LIVE FROM GSMA-mHA MOBILE HEALTH SUMMIT: The South African healthcare market is at a “critical juncture,” with profound inequalities between public and private healthcare, an escalation of costs, and critical shortages of healthcare professionals, according to a market study published by the GSMA. While it was noted that the government is already working to address gaps through the introduction of a new national health insurance scheme, “the efforts of the government and healthcare providers need to extend beyond the immediate problems and look to the future, embracing innovative new system designs which reduce the cost, extend the reach, and ultimately improve the health of the South African population.”
It was noted that the potential for mobile to make a difference in the healthcare sector is made possible by the 98 percent mobile penetration rate, offering near saturation of the market. Coupled with existing infrastructure, brand recognition, billing and data aggregation capabilities, this enables mobile stakeholders to begin looking at ways to increase the limited reach of public and private healthcare services.
The report characterises South Africa as having a “two tiered healthcare system,” with 14 percent of the South African population having access to 57 percent of South Africa’s total health expenditure. It was noted that there is evidence that mobile health products, when created in partnership with the government or private healthcare industry, can be used to deliver primary healthcare services and/or low income medical insurance and help to reduce the inequality across public and private healthcare services.

#### REQUIRED WORK
1 – What mobile penetration rate does the article on mobile health in South Africa report?
2 – Write a continuation of the article on mobile health in South Africa, starting after its final sentence.
The data after this point comes from a separate source.

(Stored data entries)
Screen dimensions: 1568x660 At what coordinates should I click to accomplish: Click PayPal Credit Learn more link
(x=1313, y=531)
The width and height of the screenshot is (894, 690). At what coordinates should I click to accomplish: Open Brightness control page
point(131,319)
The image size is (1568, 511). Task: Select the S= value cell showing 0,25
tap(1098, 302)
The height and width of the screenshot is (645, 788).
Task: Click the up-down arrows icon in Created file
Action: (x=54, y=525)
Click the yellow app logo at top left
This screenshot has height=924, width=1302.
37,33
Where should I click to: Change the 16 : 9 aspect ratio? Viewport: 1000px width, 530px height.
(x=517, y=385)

#### EXPECTED OUTPUTS
1 – 98 percent

2 –
According to the survey, private health expenditure equates to 21 times the total combined revenue of all South African mobile operators, and “as well as revealing the huge costs of healthcare provision, this suggests that there is a real opportunity for mobile health to access a percentage of this healthcare revenue while simultaneously ensuring that total health expenditure is reduced and outcomes are improved.”
The GSMA has developed a Decision Support Toolkit, which provides a country-specific overview to identify gaps in the healthcare system and assess the possible opportunities that the mobile industry “can and should” consider. This is accompanied by a Market Entry Toolkit, which provides a framework for investigating the considerations needed to enter the mobile health market.